**EXTRACTED INFORMATION**
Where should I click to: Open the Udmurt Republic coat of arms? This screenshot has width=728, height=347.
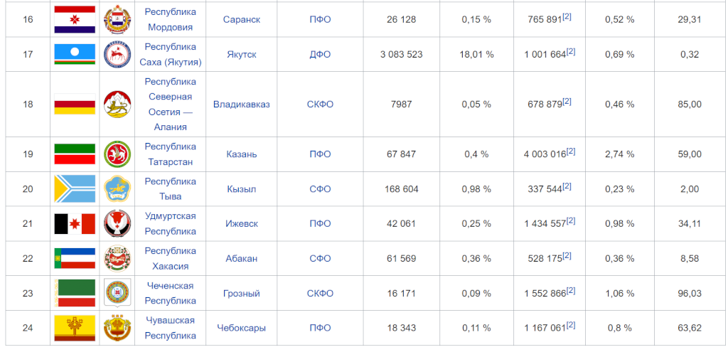117,224
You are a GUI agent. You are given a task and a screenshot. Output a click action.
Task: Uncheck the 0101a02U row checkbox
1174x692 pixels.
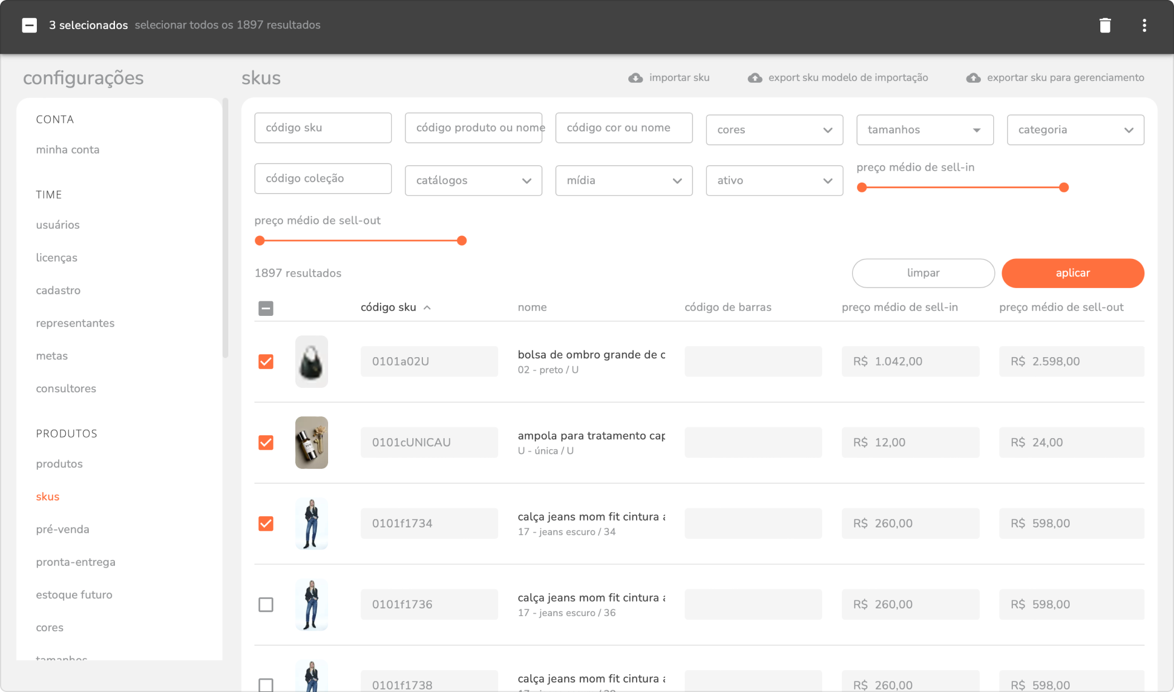[266, 362]
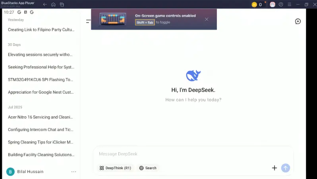This screenshot has width=317, height=179.
Task: Click the BlueStacks help question icon
Action: click(281, 4)
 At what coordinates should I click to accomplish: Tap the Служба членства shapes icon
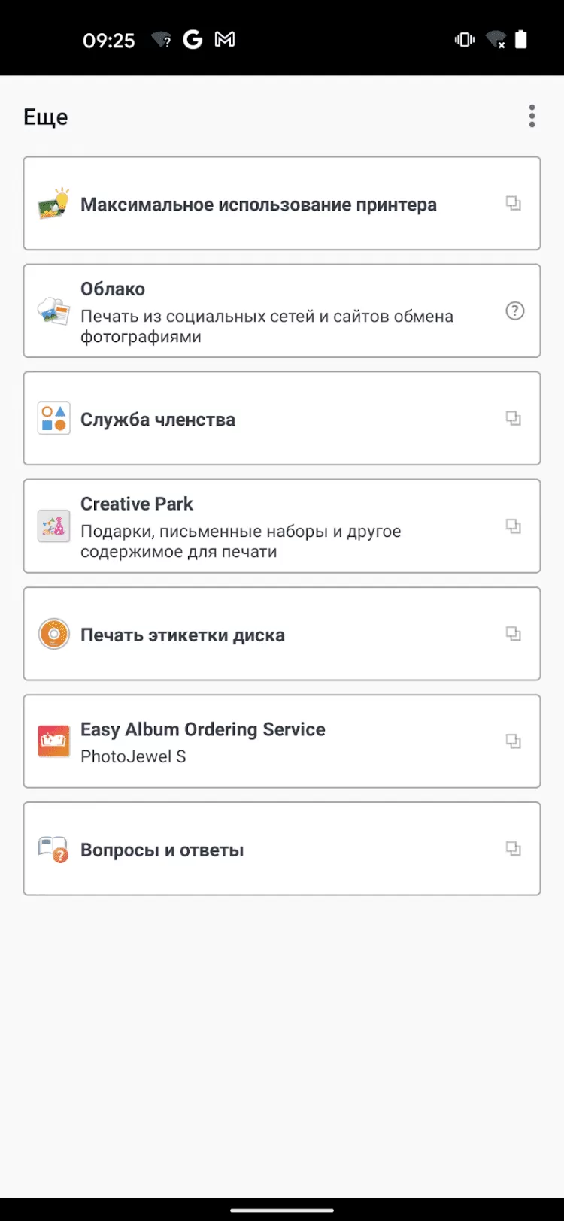click(54, 419)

**SHORT PROBLEM**
Please copy all the records above word for word, leaving the pictures out.

**SOLVED EXERCISE**
Where should I click to: Open the Udmurt Republic coat of arms? This screenshot has width=728, height=347.
117,224
You are a GUI agent. You are given a task and a screenshot. Output a click action.
Task: Uncheck the 0101a02U row checkbox
1174x692 pixels.
[266, 362]
This screenshot has width=317, height=179.
Task: Click the BlueStacks help question icon
Action: click(281, 4)
 At what coordinates should I click to accomplish: Tap the Служба членства shapes icon
click(54, 419)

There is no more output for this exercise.